Roberts refuses to engage the academic work or even the mere existence of trans people; he briefly name-drops only a couple prominent trans women, while the only trans man he names is a deceased murderer. Meanwhile, gay trans men, he assures his readers (stage whispering in the presence of this one who’s a gay trans man), are “very little discussed” and “much less known.”

In short, this is an ordinary “sex-realist” book: deliberately insulting, repetitive, and hanging on very few facts about anything. One thing I’d like to note about Gay Shame, though, is the timeline he’s more or less borrowed from the other “sex-realist” writers.
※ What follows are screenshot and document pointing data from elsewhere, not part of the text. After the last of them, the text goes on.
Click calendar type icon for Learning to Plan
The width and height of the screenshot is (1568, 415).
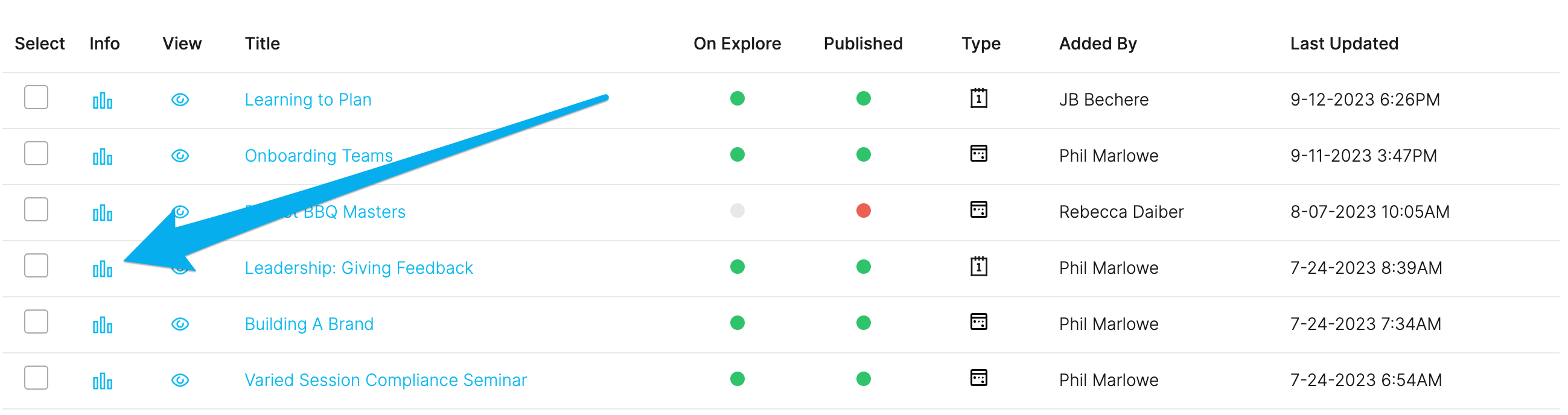[x=979, y=98]
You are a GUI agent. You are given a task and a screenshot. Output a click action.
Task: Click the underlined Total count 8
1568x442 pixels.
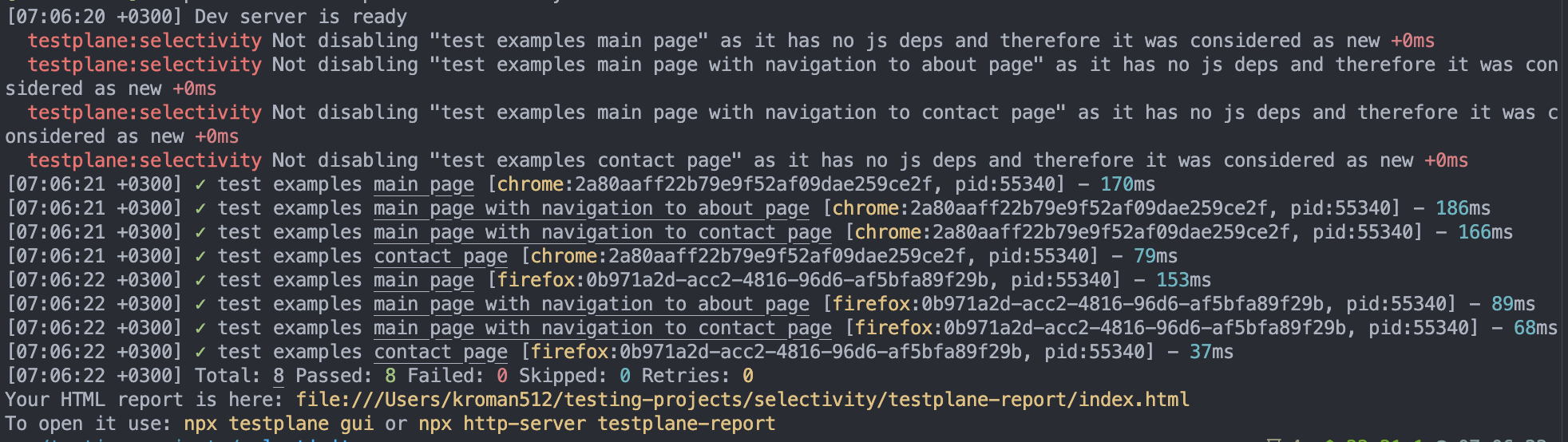(x=279, y=376)
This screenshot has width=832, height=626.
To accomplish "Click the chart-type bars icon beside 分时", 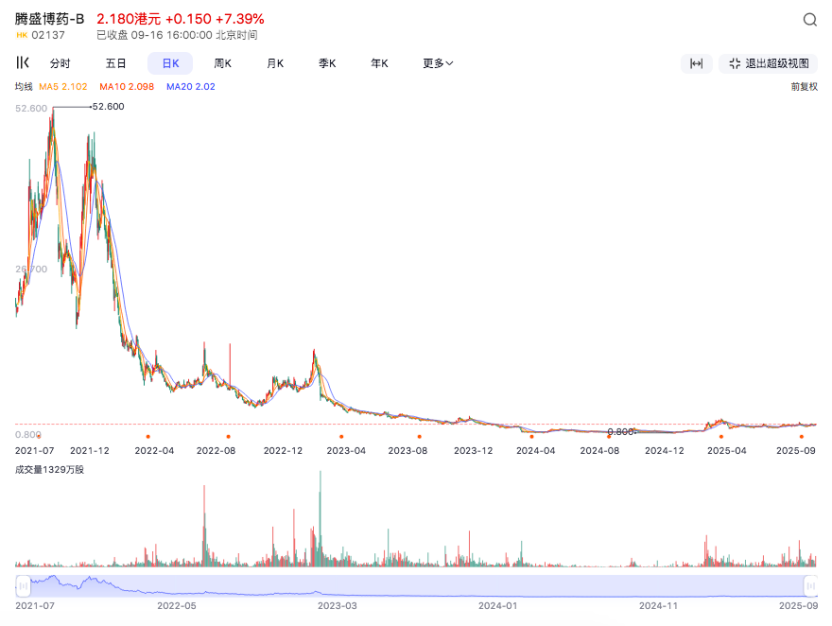I will 23,63.
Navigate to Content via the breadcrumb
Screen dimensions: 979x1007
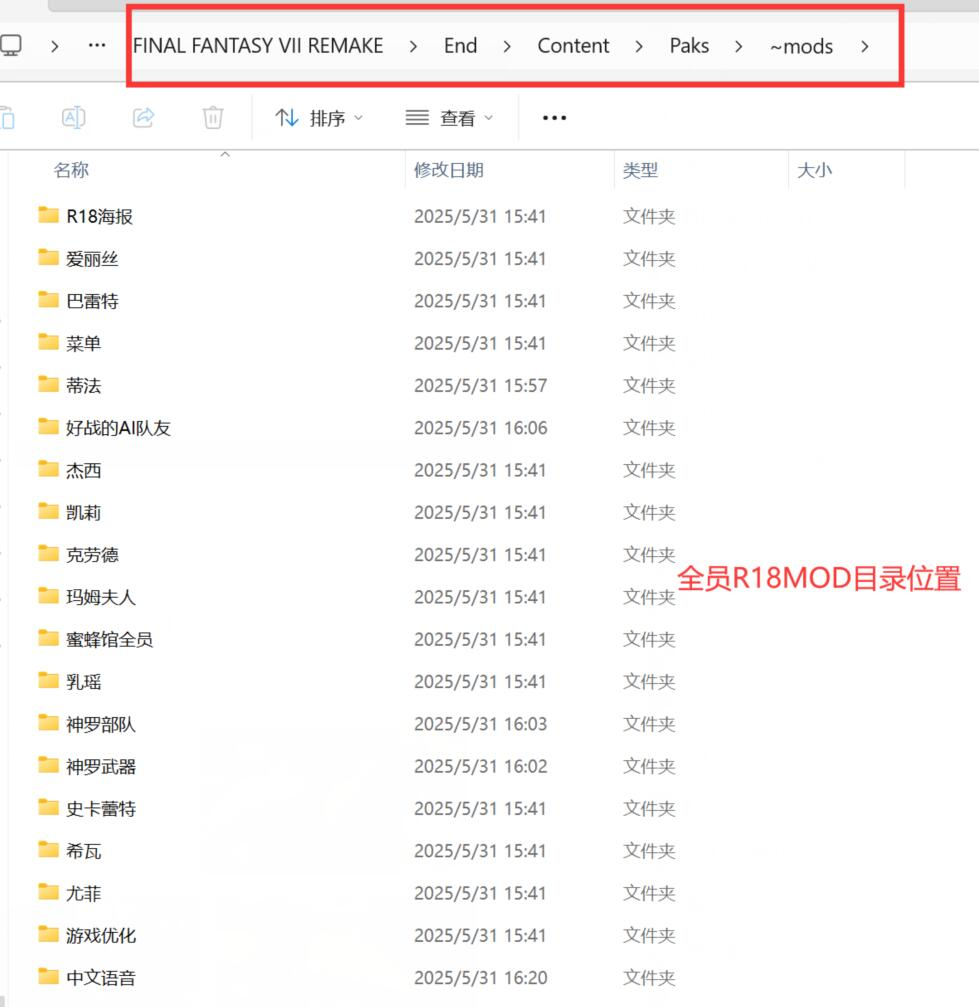tap(572, 45)
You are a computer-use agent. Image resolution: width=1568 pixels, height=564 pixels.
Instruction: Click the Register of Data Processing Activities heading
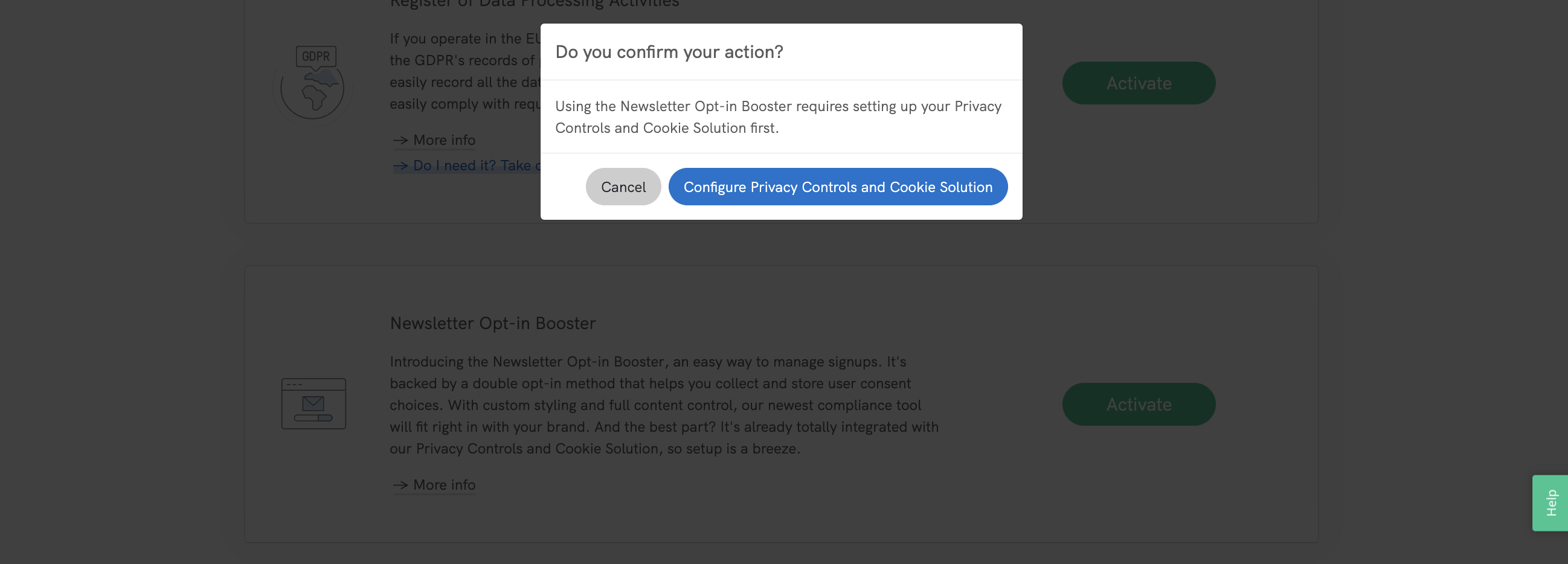coord(535,2)
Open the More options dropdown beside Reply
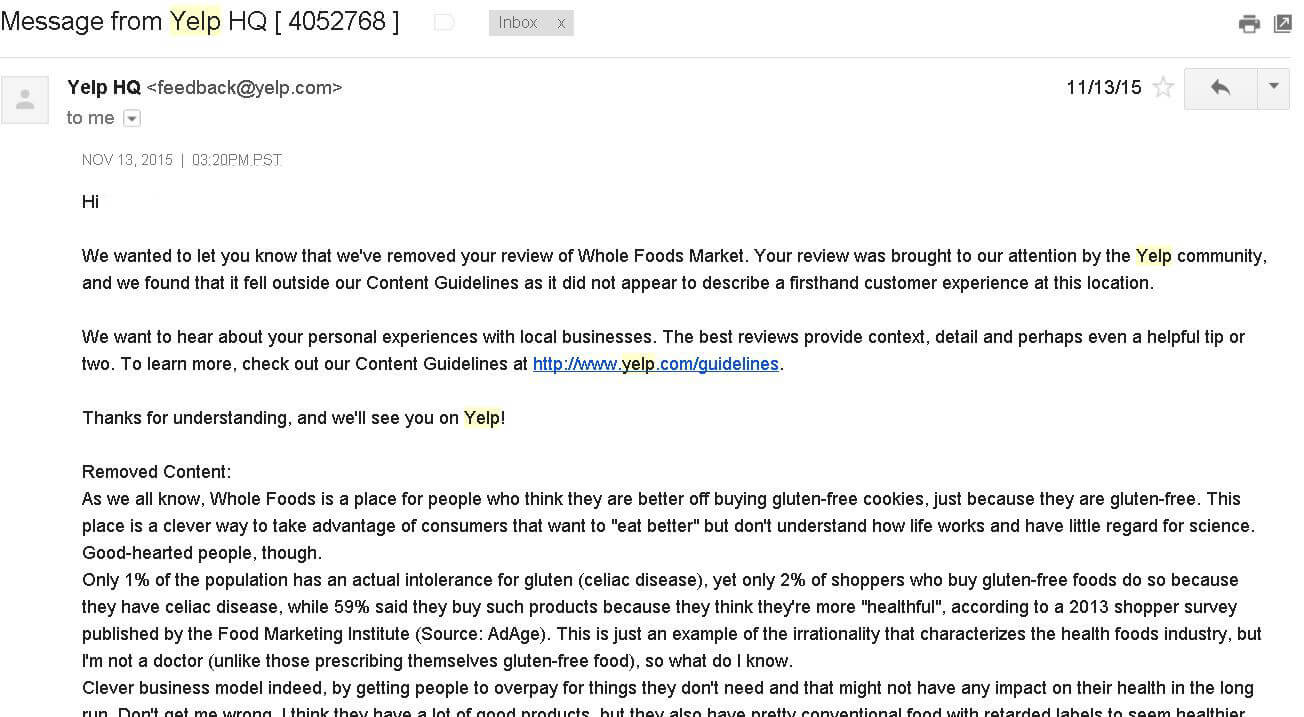 tap(1273, 88)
To learn why the “sex-realist” narrative is shallow and false, take a look at this illustrative timeline.

Why the Timelines of “Sex Realists” Interest Me

“Sex realists,” also known as “gender criticals,” like Roberts, generally believe that trans identities are delusional and that trans people‘s genders are fake. A major problem for their position is that trans people exist and live alongside everyone else in ways that are demonstrably coherent.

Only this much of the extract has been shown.